Guide On How To Install FuzzyOCR On FreeBSD

A step by step guide on how to install FuzzyOCR on FreeBSD

This guide will show you how to Install FuzzyOcr to catch image spam. "Ocr stands for Optical Character Recognition"

Important FuzzyOcr now requires SpamAssassin 3.2.x

Installing FuzzyOcr is quite easy. A few people seem to have trouble getting this to work, I have a feeling it’s because they are installing FuzzyOcr from the wrong port. FuzzyOcr is present two places in FreeBSD ports collection. And my guess is that these people are installing the wrong version.

FuzzyOcr is found here /usr/ports/mail/p5-FuzzyOcr and in /usr/ports/mail/p5-FuzzyOcr-devel. It’s the last one we need.

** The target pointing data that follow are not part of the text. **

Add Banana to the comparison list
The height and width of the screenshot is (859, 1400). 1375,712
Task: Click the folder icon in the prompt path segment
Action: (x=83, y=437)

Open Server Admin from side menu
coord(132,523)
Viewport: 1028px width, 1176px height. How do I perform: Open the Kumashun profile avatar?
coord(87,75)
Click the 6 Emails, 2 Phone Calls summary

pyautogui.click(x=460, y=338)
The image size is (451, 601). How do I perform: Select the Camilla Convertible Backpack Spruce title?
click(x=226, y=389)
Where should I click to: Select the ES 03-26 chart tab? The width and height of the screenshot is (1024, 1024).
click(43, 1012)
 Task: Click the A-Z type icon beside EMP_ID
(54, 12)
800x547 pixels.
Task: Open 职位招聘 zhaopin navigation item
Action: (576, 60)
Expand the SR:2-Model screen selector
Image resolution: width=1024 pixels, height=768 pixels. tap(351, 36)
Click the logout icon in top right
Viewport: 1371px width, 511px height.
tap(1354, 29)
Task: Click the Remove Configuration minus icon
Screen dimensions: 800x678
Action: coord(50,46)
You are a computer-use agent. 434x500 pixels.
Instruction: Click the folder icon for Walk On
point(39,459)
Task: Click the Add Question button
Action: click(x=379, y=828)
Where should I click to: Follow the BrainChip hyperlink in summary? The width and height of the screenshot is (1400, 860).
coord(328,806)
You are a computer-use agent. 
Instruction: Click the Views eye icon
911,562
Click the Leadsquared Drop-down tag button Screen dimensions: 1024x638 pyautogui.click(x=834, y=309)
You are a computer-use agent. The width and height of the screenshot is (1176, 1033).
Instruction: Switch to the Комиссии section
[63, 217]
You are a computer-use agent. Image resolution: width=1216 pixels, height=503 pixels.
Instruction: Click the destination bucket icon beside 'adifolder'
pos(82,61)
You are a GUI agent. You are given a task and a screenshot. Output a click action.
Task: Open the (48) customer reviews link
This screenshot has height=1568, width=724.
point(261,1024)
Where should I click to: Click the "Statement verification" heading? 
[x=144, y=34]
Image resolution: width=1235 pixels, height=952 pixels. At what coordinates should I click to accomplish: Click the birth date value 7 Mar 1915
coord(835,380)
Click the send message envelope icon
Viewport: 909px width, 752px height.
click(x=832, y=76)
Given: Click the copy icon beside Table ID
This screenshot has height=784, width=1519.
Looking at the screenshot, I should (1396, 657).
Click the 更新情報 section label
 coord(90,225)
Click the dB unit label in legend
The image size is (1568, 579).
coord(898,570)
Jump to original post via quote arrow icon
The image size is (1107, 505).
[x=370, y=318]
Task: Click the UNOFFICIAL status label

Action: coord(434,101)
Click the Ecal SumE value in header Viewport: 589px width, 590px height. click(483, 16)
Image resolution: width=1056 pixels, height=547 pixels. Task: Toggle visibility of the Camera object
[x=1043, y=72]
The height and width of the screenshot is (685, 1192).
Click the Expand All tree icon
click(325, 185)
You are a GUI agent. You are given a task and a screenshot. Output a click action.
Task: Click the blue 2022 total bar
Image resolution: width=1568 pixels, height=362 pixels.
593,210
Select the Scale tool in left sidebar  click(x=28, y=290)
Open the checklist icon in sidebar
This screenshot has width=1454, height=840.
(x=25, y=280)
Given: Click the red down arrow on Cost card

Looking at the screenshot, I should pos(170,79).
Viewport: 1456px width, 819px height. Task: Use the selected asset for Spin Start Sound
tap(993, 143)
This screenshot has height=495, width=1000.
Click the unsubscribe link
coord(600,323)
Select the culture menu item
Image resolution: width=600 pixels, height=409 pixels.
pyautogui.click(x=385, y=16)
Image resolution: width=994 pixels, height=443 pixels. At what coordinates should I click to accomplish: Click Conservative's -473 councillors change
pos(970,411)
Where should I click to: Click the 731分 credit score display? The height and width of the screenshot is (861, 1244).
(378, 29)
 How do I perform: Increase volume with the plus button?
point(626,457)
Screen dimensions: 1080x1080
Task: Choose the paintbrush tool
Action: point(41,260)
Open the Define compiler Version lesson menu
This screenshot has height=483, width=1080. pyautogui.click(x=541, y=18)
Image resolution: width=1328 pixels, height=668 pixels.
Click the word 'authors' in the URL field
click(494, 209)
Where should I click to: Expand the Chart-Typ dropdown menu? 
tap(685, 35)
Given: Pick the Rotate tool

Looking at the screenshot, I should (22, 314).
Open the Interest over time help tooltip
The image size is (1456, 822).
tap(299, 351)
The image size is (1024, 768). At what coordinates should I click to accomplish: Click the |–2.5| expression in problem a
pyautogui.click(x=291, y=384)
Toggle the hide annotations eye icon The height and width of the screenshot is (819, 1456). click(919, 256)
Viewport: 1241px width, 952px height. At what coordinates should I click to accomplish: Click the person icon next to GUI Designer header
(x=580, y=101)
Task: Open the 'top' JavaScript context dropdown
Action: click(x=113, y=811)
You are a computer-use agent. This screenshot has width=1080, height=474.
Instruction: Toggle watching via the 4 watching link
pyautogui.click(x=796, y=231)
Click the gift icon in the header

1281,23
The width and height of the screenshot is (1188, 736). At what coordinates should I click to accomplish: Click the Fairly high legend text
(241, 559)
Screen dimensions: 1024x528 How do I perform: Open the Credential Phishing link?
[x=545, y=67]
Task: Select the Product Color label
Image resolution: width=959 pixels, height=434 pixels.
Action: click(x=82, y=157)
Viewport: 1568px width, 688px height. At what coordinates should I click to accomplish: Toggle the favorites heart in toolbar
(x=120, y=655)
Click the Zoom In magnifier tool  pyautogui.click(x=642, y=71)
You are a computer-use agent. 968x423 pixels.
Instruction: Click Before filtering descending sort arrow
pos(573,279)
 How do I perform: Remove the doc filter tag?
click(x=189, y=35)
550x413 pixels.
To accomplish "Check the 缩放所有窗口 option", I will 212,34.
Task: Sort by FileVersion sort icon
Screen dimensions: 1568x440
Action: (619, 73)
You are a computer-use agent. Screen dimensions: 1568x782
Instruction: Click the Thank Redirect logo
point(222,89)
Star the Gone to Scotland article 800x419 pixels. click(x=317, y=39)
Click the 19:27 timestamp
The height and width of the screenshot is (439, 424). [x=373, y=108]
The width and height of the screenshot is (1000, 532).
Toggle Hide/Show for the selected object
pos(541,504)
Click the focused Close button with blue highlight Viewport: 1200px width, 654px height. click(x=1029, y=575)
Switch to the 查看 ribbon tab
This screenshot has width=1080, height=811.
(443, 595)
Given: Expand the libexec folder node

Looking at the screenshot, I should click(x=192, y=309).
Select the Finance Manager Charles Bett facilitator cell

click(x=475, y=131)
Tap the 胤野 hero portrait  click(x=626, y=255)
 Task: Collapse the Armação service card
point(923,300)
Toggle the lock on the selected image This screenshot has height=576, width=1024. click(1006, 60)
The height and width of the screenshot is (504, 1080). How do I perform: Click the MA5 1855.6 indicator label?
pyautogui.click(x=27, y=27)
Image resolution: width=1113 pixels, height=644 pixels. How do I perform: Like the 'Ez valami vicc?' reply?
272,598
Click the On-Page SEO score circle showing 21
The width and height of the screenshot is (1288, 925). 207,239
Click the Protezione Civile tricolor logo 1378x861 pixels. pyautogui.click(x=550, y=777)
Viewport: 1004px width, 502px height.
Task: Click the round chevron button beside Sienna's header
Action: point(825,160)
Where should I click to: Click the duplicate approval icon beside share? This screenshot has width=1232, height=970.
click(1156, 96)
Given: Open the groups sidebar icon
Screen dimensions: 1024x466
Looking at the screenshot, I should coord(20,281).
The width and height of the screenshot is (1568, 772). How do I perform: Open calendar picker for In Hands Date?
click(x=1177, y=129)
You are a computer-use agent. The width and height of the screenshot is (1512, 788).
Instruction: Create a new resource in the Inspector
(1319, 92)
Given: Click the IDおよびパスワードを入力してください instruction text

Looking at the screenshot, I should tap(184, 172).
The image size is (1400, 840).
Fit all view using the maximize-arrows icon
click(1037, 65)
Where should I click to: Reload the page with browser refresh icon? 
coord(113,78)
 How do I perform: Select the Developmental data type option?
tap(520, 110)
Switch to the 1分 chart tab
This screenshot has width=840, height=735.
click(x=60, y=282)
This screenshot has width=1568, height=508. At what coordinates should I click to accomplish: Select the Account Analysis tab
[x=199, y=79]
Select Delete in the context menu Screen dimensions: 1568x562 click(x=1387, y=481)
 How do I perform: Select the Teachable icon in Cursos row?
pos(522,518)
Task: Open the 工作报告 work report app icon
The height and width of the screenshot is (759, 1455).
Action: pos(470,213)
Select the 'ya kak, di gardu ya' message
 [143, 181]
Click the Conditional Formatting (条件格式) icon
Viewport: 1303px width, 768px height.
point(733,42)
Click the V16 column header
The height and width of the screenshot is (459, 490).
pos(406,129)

Right in order for FuzzyOcr to work probably we need "Tesseract" installed as well Tesseract is the optical character recognition engine that FuzzyOcr uses. Tesseract does not get installed automatically as a dependency so we’ll have to do this ourselves. We will installed Tesseract first before installing FuzzyOcr.

As root

cd /usr/ports/graphics/tesseract
make install clean

Next up is FuzzyOcr.

As root

cd /usr/ports/mail/p5-FuzzyOcr-devel
make install clean

We need to copy the defaults configuration file to the right place no need to edit it as it works right out of the box.

As root

cp /usr/local/share/examples/FuzzyOcr/FuzzyOcr.* /usr/local/etc/mail/spamassassin

All we need now is to enable the FuzzyOcr module in Spamassassin.

As root

vi /usr/local/etc/mail/spamassassin/init.pre

Add the following lines to init.pre somewhere at the bottom.

As root

# FuzzyOcr
loadplugin Mail::SpamAssassin::Plugin::FuzzyOcr

And that’s it all that’s left is to restart SpamAssassin

As root

svc -t /service/spamd/
svstat /service/spamd/ /service/spamd/log/

If you like you can test if this is working with some sample mails containing image spam.

As root

cd ~
fetch http://www.xfiles.dk/files/fuzzyocr/fuzzytest.tar.gz
tar -zxvf fuzzytest.tar.gz
rm fuzzytest.tar.gz
cd fuzzytest
spamassassin -t < ocr-gif.eml
spamassassin -t < ocr-jpg.eml
spamassassin -t < ocr-png.eml